Tuesday 16 March 2010

Steam-age singles

We introduce a new feature to this site today with the inclusion of several readers courting profiles. These details are submitted by these good people in order that they may introduce themselves to potential suitors and begin the long process of courtship. We for our part shall be the virtual chaperone. Ensuring no contact of the knees, needless eye flutterings or passing of lewd notes shall be undertaken. Should you wish to pass a missive to any of the ladies and gentlemen below, please write to your Member of Parliament seeking the ‘Commencement of opposite gender communication’ paperwork, which when processed by your guardian and or parent, solicitor and local clergyman can be forwarded to ourselves. Every third document received will be indiscriminately burned before opening in order to preserve some mystery to the proceedings.

Lady Florence Xerox
About myself: I am a timid creature, with no real sense of depth perception or smell. I have twice been engaged to the same Count from Bavaria and both times retreated from such commitments due to his insistence on beating a kettle drum during dinner. Be warned. I am of slim build, with brown hair and mousey eyes.

Looking for in a gentleman: Nice fingers that join to the hand. Must be of independent means and of good family stock. Size is irrelevant but must make me feel as if a goods train has mistaken me for a station during intimacy. No quakers.

Dowry: Dorset.

Doctor Rasputin Broom
About myself: I take no nonsense from the female of the species and believe that a good wife should be a whore in the kitchen, a cook in the bedroom, a chicken in a basket and a Turner in a Hooch. I seek only something to sire me children for the continuation of my genetic nose-bleeds which have thrilled the Princes of Europe.

Looking for in a lady: Breath in it’s lungs and fertility in it’s belly. I already have a dog, so lack of fondness to me, or downright hatred, is of no concern.

Dowry: Less than the cost of shipping you to me from Dover.


Martin Martindale, Esq.

About myself: I am currently a book maker in Hartford, but some day wish to make pamphlets in Harrogate. I am warm, calm under pressure and sometimes have even been known to weep gently at moving tapestries. I am in touch with my feminine side in that I own some buttons, a shoe and some soap.

Looking for in a lady: I wish my wife to be a good hearty woman, with a good soul, a cheery smile and enormous juggs.

Dowry: I have some silver plated teeth, will that do?


Rolanda Twick-morestyle
About myself: I have campaigned fervently for the continuation of the slave trade, yet believe in emancipation for women. I am deeply conflicted and sometimes argue with myself to such degrees I batter my head against a pillar in my garden with such ferocity I have blacked out and woken up in a field where the cows are all smaller than they should be.

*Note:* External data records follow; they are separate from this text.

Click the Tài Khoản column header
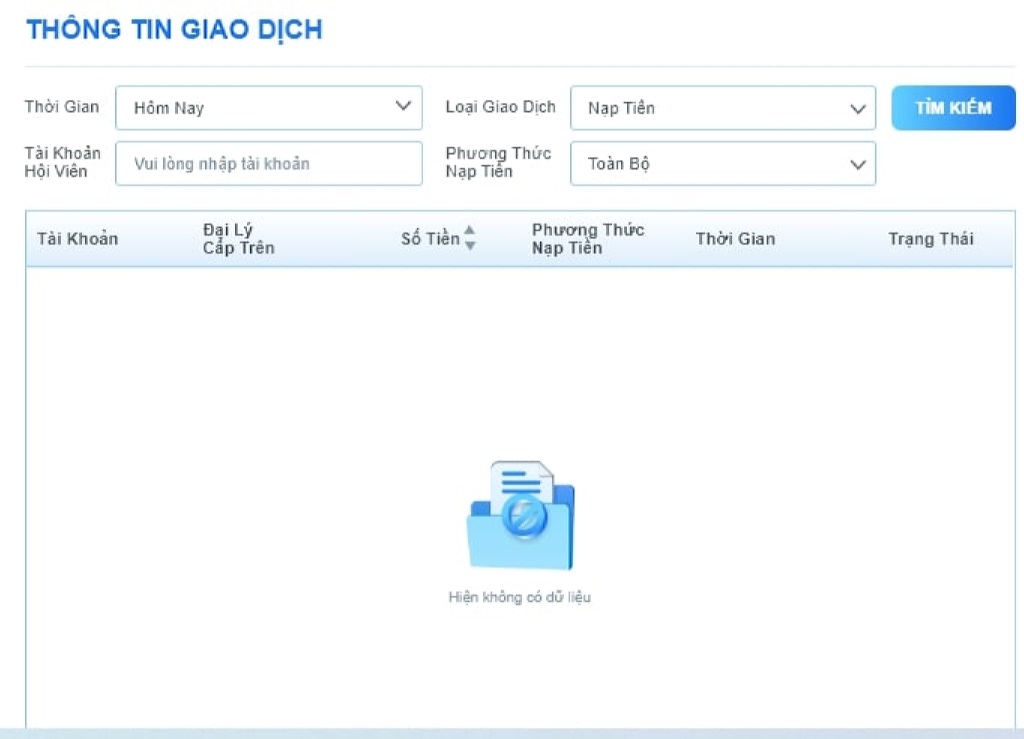 [x=77, y=239]
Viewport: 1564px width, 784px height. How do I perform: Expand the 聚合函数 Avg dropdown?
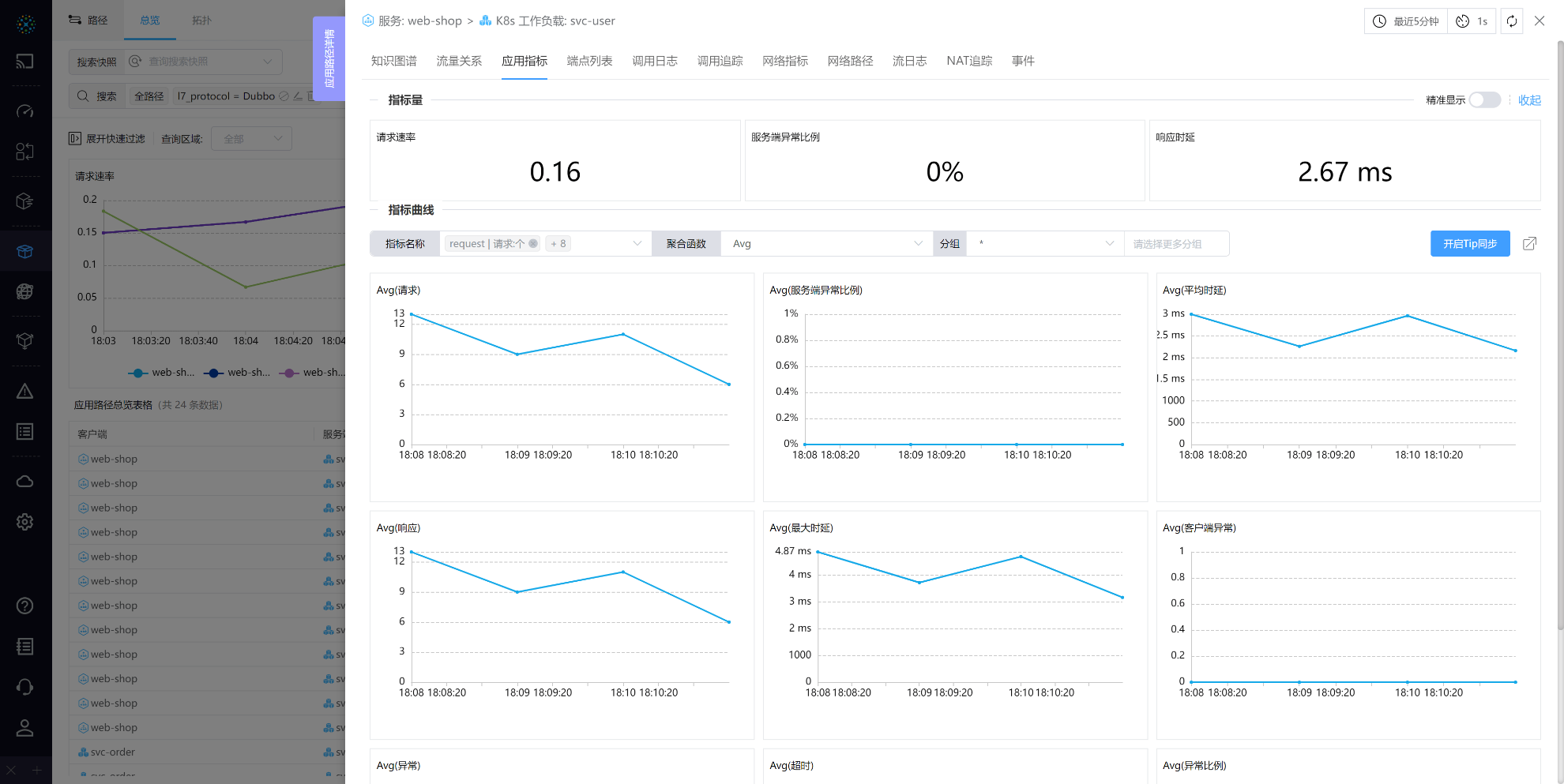click(x=826, y=244)
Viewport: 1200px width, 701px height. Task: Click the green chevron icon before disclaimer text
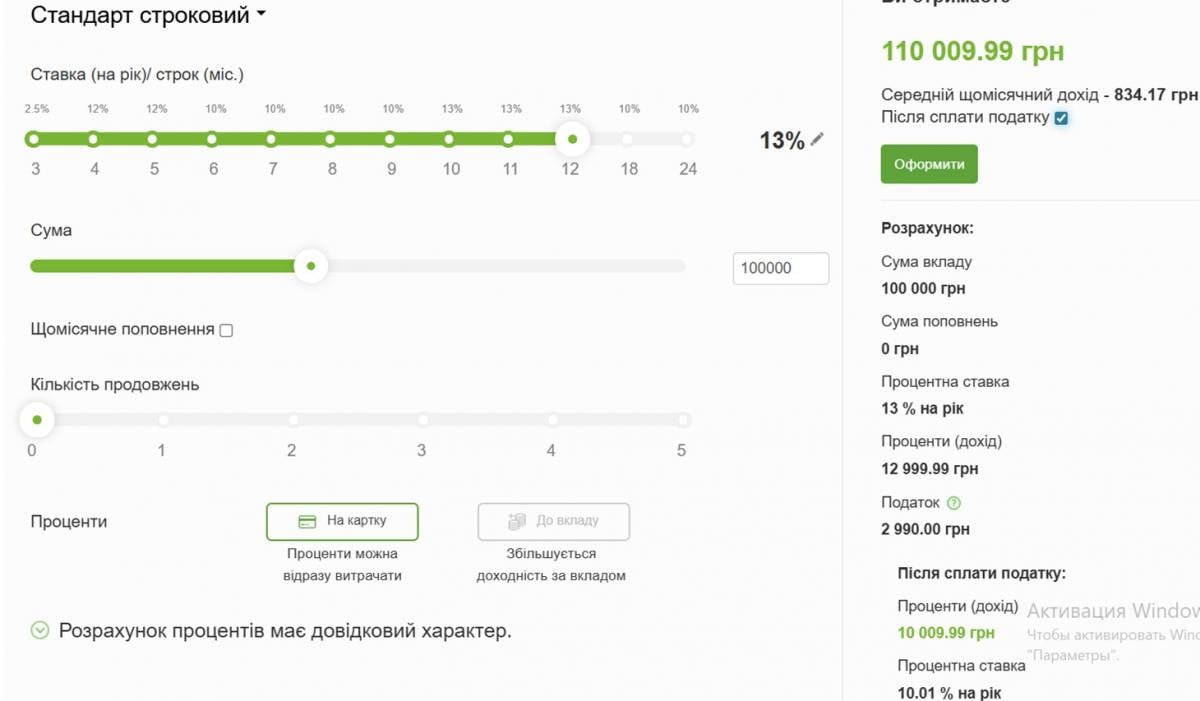[x=40, y=630]
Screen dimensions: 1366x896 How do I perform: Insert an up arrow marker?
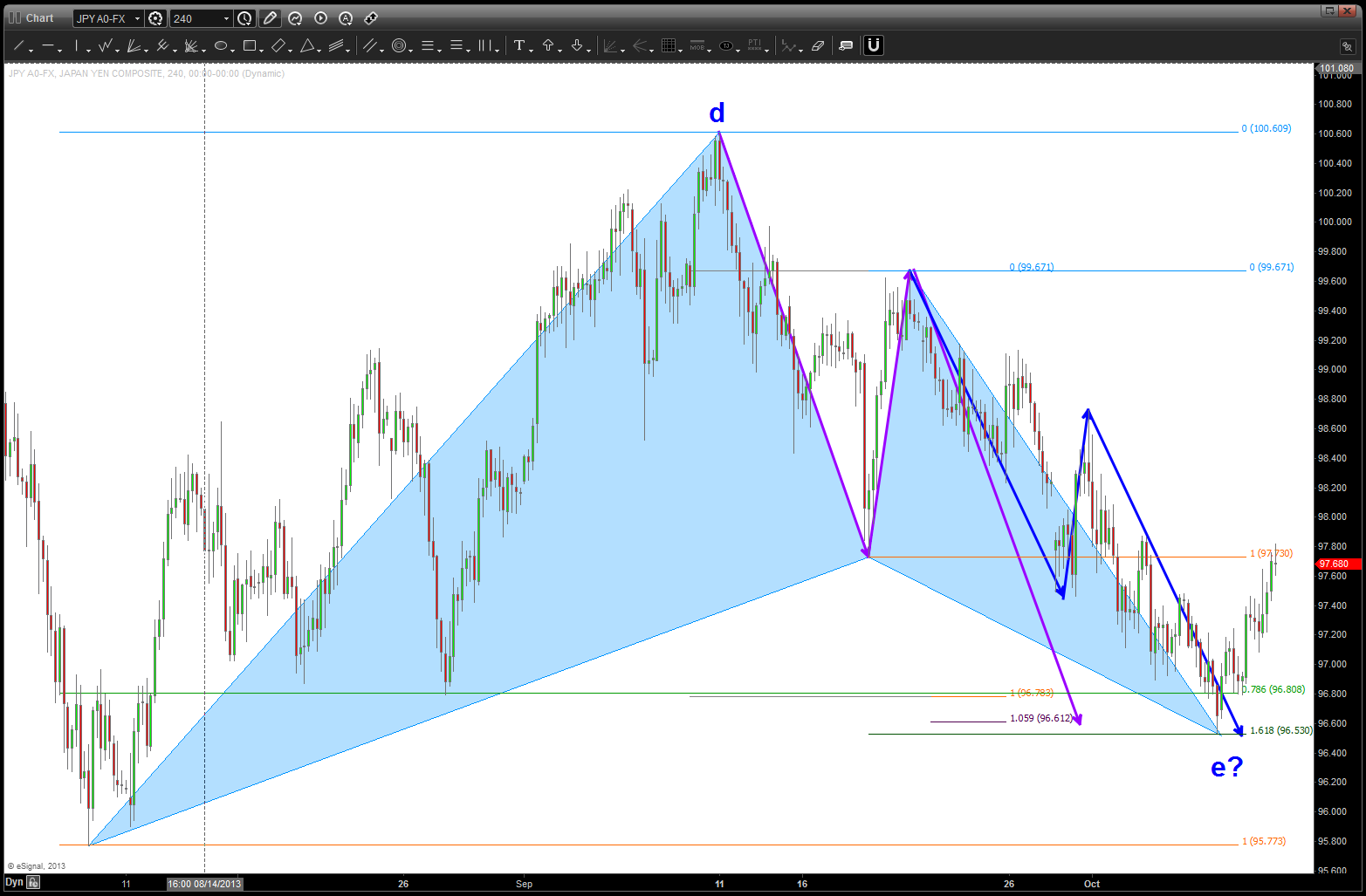point(548,45)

Looking for in a gentleman: About twelve times more body hair than I and a propensity for rickets is a must. I have large hips and a habit of running about on my hands and knees, I must be able to run between the knees of any potential suitor with ease.

Dowry: Some sparrows will do.


Edward Force III
About myself: I am a lover of life and often indulge my passion for wildlife by tending to injured badgers or fucking a piglet. I can be found most days strolling on my 50 acre estate while reciting poetry and kicking orphans. I am an enigma. Can you solve me?

Looking for in a lady: Trust. Passion. Virtue. Duty. Family. These are just some of the words she must be able to spell. Other than that a cracking pair of thighs and I’m done old boy…

Dowry: I will give you the moon. The star light. (I will not actually give you the moon or star light.)